Collected data:
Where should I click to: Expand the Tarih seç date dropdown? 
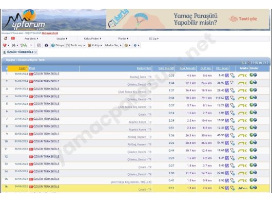[76, 45]
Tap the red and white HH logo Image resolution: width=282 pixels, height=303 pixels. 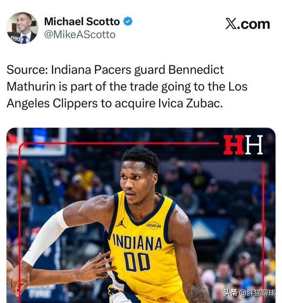pyautogui.click(x=243, y=145)
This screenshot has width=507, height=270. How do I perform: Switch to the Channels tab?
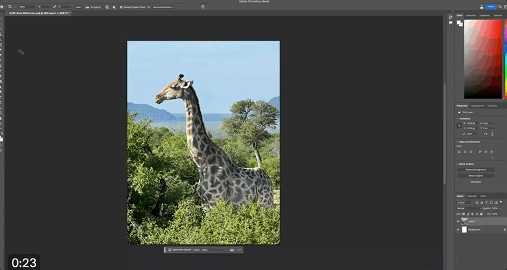(472, 196)
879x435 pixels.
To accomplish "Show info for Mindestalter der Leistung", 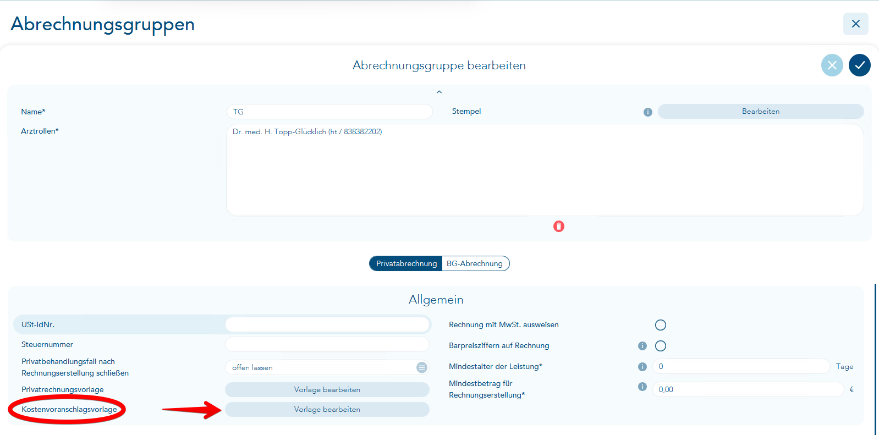I will (642, 367).
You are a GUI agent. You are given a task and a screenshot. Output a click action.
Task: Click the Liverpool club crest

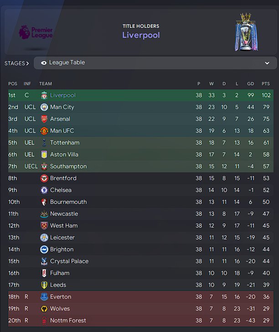pyautogui.click(x=44, y=95)
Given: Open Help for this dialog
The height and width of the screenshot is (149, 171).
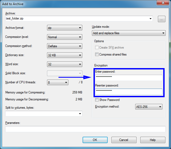Looking at the screenshot, I should click(x=153, y=140).
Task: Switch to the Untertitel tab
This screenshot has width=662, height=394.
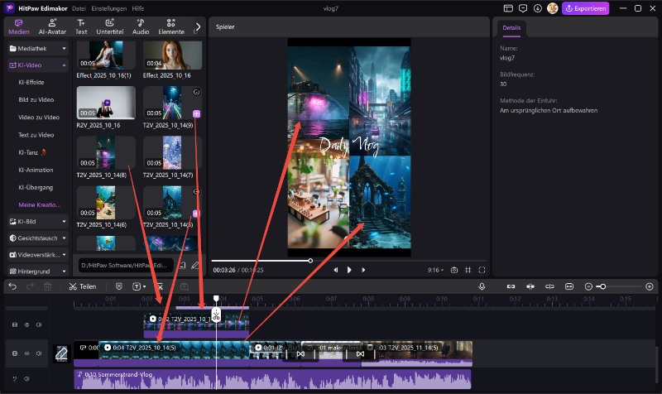Action: point(110,26)
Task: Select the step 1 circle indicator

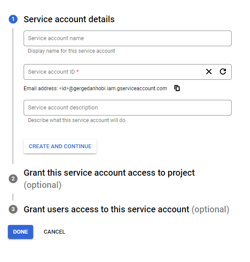Action: [13, 19]
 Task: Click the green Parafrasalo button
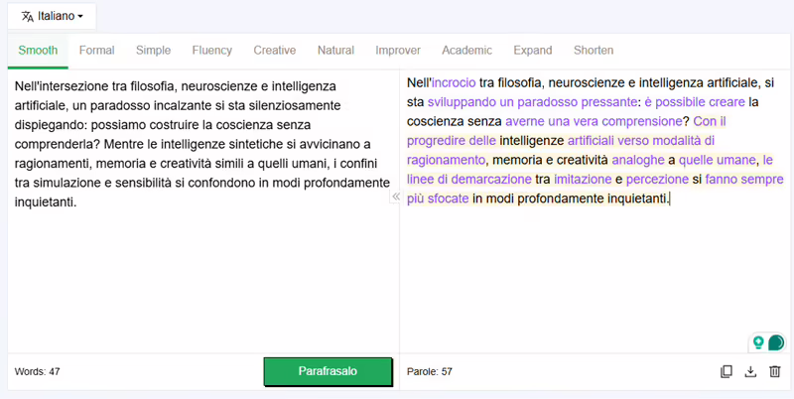point(328,371)
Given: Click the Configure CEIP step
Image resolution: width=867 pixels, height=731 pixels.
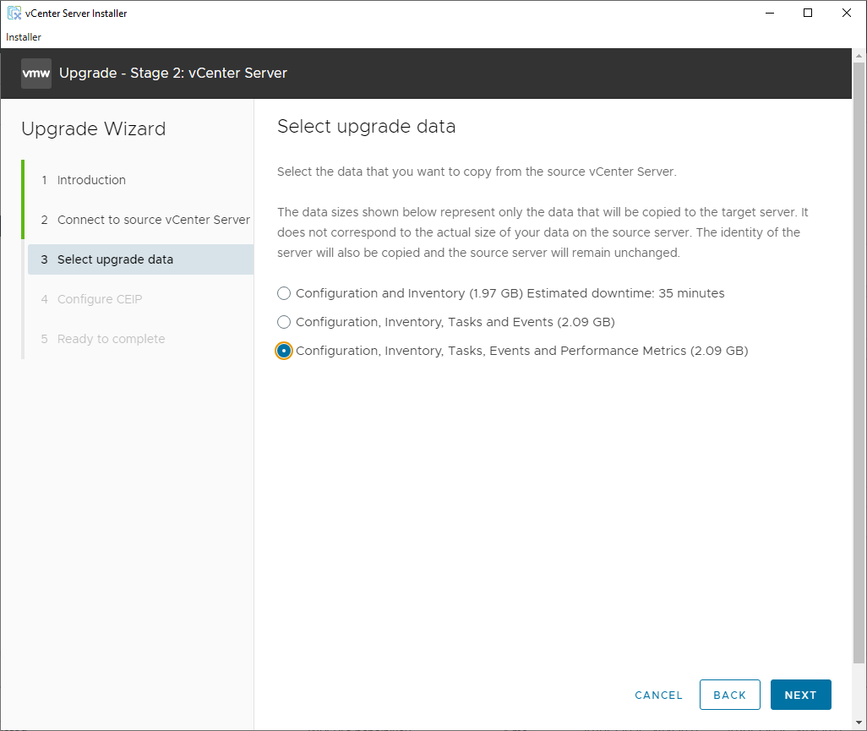Looking at the screenshot, I should [100, 299].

**Problem to solve**.
Take the line containing "Task: Select the step 1 circle indicator" as the first and the last line of the records as the end. Print every line in that span exactly, leaving out pictures.

**Task answer**.
Task: Select the step 1 circle indicator

Action: [13, 19]
 Task: Click the green Parafrasalo button
point(328,371)
Given: Click the Configure CEIP step
Image resolution: width=867 pixels, height=731 pixels.
Looking at the screenshot, I should [100, 299].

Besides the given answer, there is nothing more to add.